Problems to work on:
[a] Please set down the portion of the thread about glossy car finishes from "I must admit" up to and including "doddle to apply.", keeping every word and mark unchanged.
[b] Extract the lines of the records from the first one up to and including the line with "Looking at the", reproducing them verbatim.

Quoted passage:
# Whats your glossiest LSP ?



## nicks16v (Jan 7, 2009)

Hi folks, i hope you are all well. Now I know this is down to the prep of the paintwork primarily, but there are LSP's that make the paint look super glossy and slick afterwards. I'm not too concerned with how long it lasts or even how well it beads, but more the gloss it gives.

I must admit I jumped on the Bead Maker bandwagon, but used it again a couple of weeks ago to finish the car after a wash, and I must say it did make the car noticeably glossier to my eyes, and very slick. The added bonus was that it was a doddle to apply. 
As I'm bored I can feel my wallet itching to try something new, are there other similar products out there that are similar if not better I should try in your opinion ?

Regards

Nick


----------



## GeeWhizRS (Nov 1, 2019)

Bouncers Done & Dusted Si. I use on top of Sonax BSD for additional water repellency.


----------



## Itstony (Jan 19, 2018)

I will bore you then.
As I have not used many, can only add my glossiest, which looks great to me.
Swissvax Mirage. 
Just added second coat to my daily :thumb:
And it's not Swissol, an older purchase. A little goes a long way.


----------



## JU5T1N (Dec 7, 2019)

autobrite project 64 , very similar to beadmaker.


----------



## camerashy (Feb 9, 2014)

Wolfgang Deep Gloss Paint Sealant 3.0


----------



## nicks16v (Jan 7, 2009)

JU5T1N said:


> autobrite project 64 , very similar to beadmaker.


Even looks like it too.


----------



## TonyHill (Jul 28, 2015)

Material provided:
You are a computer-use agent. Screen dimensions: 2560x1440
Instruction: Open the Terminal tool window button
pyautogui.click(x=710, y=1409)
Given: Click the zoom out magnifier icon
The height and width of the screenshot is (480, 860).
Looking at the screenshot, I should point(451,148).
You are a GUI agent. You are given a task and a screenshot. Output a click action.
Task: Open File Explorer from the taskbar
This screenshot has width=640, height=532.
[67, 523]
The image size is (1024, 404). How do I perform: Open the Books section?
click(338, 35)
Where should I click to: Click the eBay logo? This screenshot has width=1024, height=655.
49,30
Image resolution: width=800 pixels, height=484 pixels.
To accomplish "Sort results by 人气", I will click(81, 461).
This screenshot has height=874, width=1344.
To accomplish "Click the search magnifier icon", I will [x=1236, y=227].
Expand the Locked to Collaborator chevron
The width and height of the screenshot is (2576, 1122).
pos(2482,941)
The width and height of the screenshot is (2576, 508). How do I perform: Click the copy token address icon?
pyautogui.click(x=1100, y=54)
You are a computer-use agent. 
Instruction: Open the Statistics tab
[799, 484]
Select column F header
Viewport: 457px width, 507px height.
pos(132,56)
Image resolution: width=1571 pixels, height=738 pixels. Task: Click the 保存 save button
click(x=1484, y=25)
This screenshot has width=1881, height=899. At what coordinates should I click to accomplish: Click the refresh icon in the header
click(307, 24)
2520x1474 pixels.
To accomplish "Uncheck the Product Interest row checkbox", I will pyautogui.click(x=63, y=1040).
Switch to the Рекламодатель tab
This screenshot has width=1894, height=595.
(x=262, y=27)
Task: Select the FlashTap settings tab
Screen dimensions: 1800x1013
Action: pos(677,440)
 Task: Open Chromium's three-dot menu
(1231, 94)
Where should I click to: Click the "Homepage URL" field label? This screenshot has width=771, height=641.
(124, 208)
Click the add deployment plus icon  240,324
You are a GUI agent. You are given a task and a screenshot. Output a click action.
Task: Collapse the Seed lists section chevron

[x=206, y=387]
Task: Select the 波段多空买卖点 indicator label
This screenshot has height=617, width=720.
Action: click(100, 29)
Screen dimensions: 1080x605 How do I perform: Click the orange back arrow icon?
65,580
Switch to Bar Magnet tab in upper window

Answers to the tasks:
[a]
I must admit I jumped on the Bead Maker bandwagon, but used it again a couple of weeks ago to finish the car after a wash, and I must say it did make the car noticeably glossier to my eyes, and very slick. The added bonus was that it was a doddle to apply.

[b]
You are a computer-use agent. Screen dimensions: 2560x1440
Instruction: Open the Terminal tool window button
pyautogui.click(x=710, y=1409)
Given: Click the zoom out magnifier icon
The height and width of the screenshot is (480, 860).
Looking at the screenshot, I should point(451,148).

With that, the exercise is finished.